Alex could practically hear the smile as Willow said, “Flattery will get you nowhere.”

Alex said, “It’s not flattery if it’s all true.”

When she got to school, she went straight to Ray, who was talking with Louis and Jackson and some of his other guys. She said, “Something important just came up this morning.”

Ray asked, “How important? Is it …?”

She just nodded and took his hand, then led him off to a private spot. She explained everything and said, “You need to hide this on you somewhere, and keep it hidden until we have this thing wrapped up. I don’t want you to end up like …”

“Like Hunter’s dad?” he asked.

She nodded unhappily. He took the small plastic bottle from her and tucked it into one of his pants pockets. He moaned, “I hate this. I mean, this could go so wrong in so many different ways …”

She squeezed his hands and said, “I know. But the alternative is way worse.” She kissed him and led him off to homeroom.

She had been through tense times before. She had been through years of tenseness. But before, she had always been worried about herself. Okay, there had been plenty of times when she was afraid for Annie, or for people she didn’t even know. Like that time when Danielle made people think she had captured the Mystery Kid and had him prisoner in the plant, and Alex broke into the plant to try and rescue someone she’d never even seen before. Naturally, it was all a trick and Danielle didn’t have a real person prisoner, and was just setting up a big trap to catch Alex. And then there were the times when Alex had risked letting someone find out about her powers to save someone who was hurt or sick or in trouble. But now she was worrying about her mom and dad and boyfriend. She was worrying about what Danielle Atron was going to do, and what Jo was going to do, and what powers Jo would have, and all that stuff.

How did Jack do this job all the time and not go crazy? She knew that Sam and Buffy and Willow and Selina were pretty much ‘on duty’ every second, but she hadn’t really realized just how nerve-wracking it would be. She was pretty sure she’d go bonkers if she had to live like this for months, or years.

It was all she could do to concentrate on class stuff. She had her homework to turn in, and when Mrs. Finnegan noticed that she wasn’t really concentrating on class, she lied, “Umm, I sort of picked up some kind of bug when I was at Kent State, or on the airplane going there, or coming back. I’ve just felt kind of yucky for a couple days.”
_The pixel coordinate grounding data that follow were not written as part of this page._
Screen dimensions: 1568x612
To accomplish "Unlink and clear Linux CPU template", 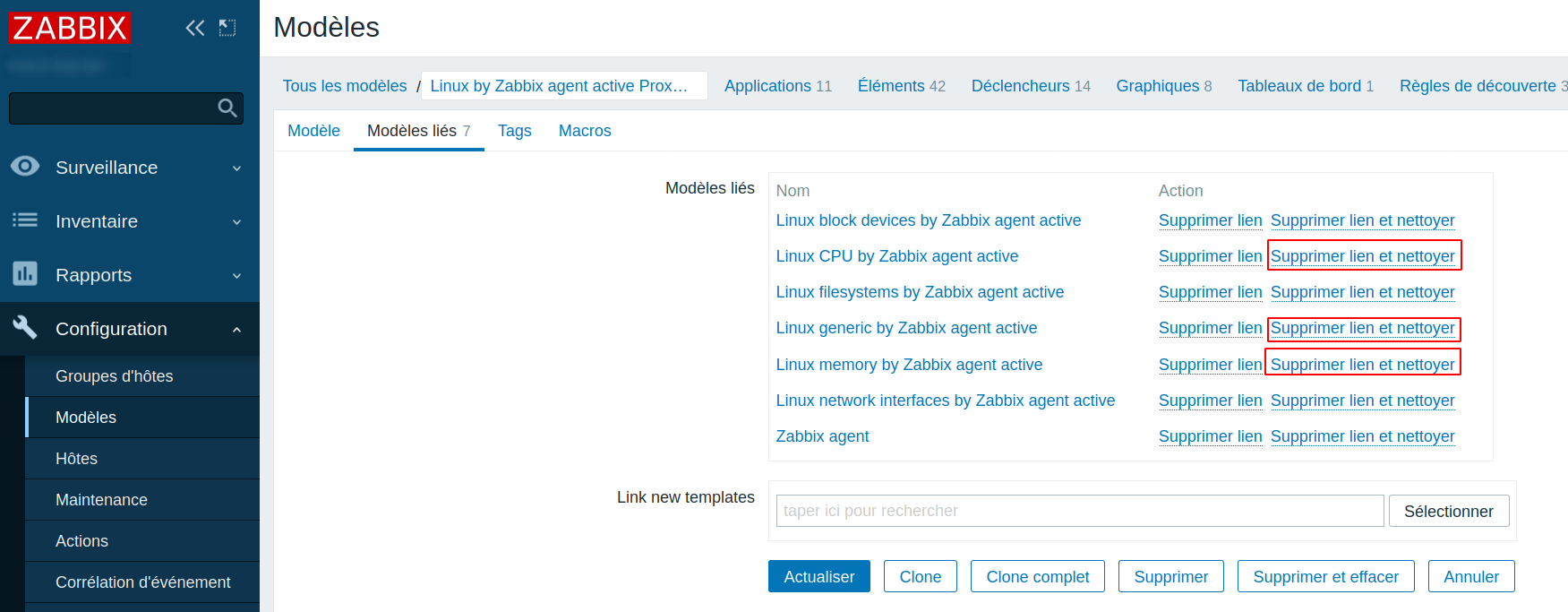I will tap(1362, 256).
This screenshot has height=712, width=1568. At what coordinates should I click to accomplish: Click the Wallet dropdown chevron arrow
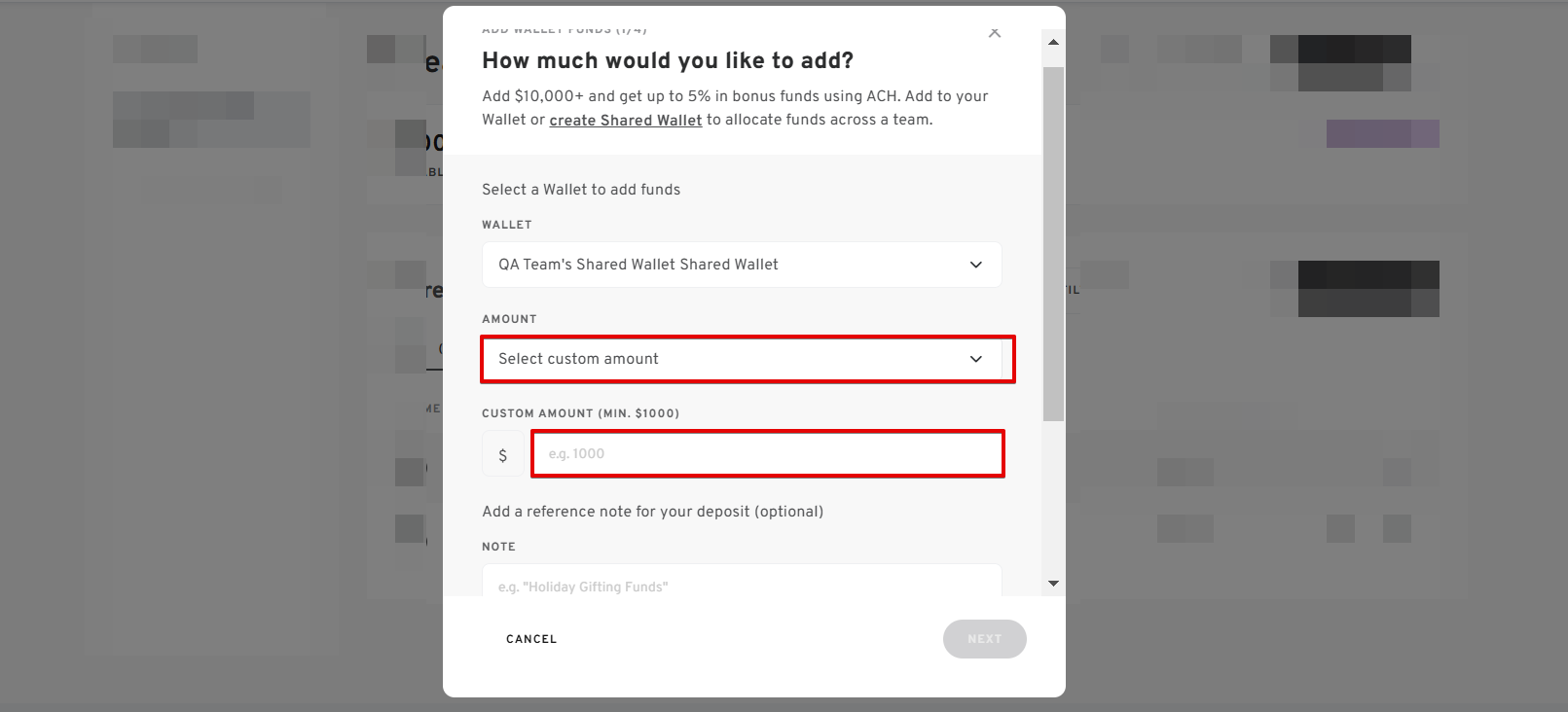click(976, 265)
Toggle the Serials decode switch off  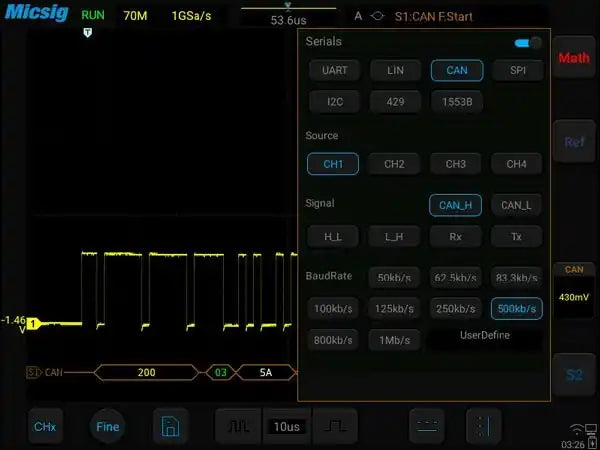(526, 43)
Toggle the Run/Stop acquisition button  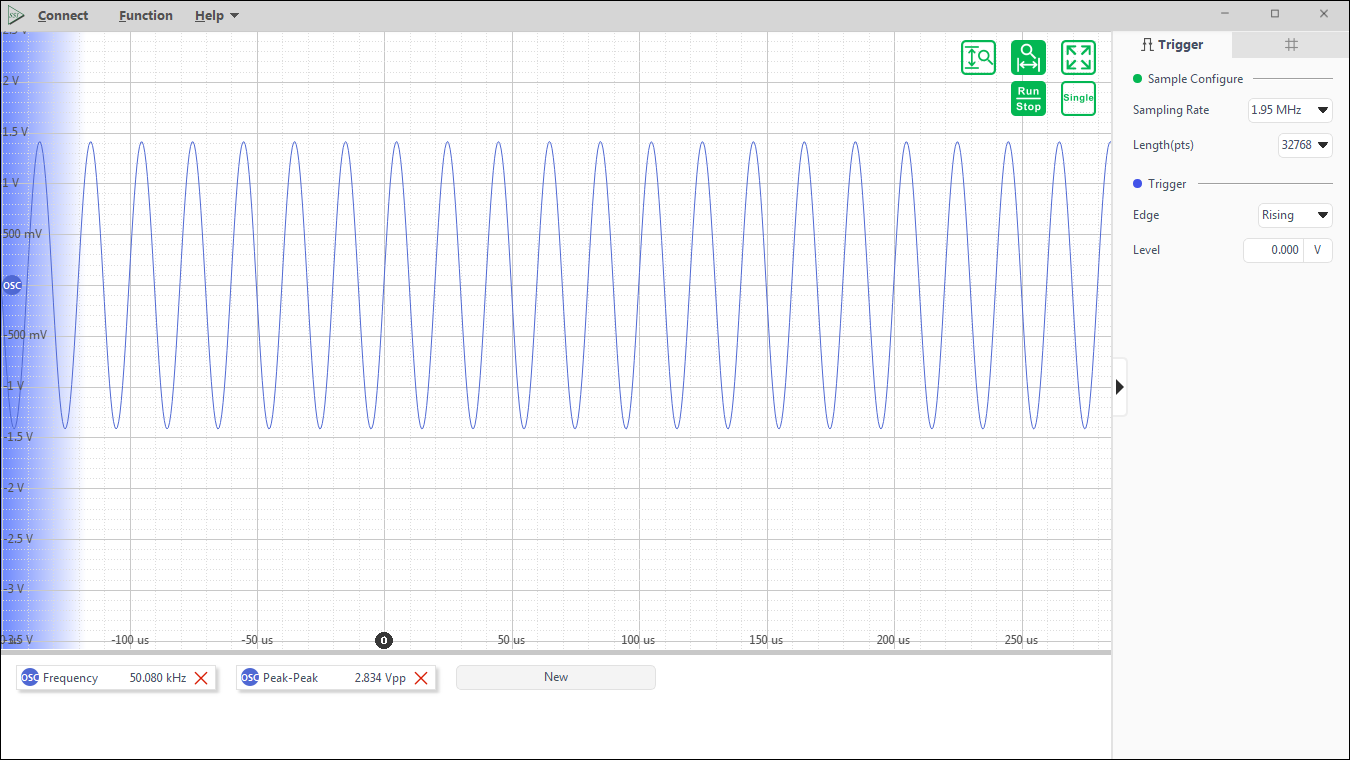click(x=1028, y=98)
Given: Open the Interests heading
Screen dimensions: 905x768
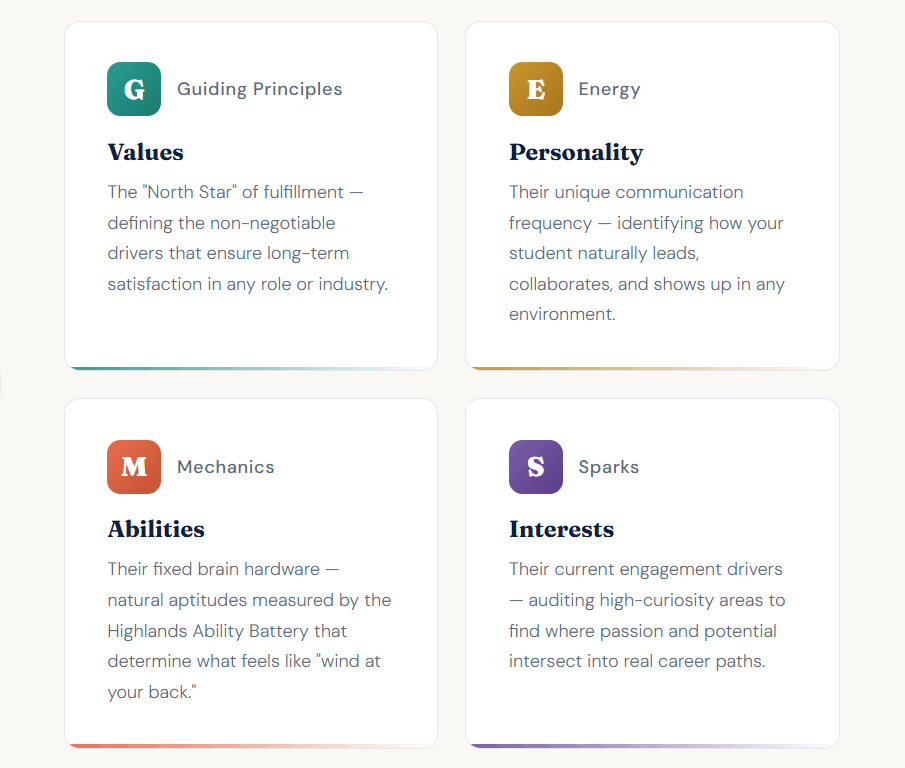Looking at the screenshot, I should coord(561,529).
“Aren’t you worried about spreading it to your classmates?”

She said, “Umm, I’m not sneezing or coughing or anything. And I missed two whole days of school, and I have two tests to make up, and all this homework to turn in, and I can’t afford to miss any more school.” Well, that wasn’t totally a lie, it just wasn’t being a hundred percent honest.

But then she had to focus on classes more, and try not to worry about armies of GC-161 enhanced supervillains attacking the school, or the chemical plant, or her house, or the whole darn town.

How were you supposed to take a make-up quiz when you were worrying about the safety of your family? But she had to take her make-up history quiz while Mr. Porter talked about new stuff to the rest of the class, which would have been incredibly distracting if she wasn’t already so distracted it was a wonder her head wasn’t spinning until it unscrewed and went flying across the room. Which she really, really hoped wasn’t a possible side-effect of taking GC-161.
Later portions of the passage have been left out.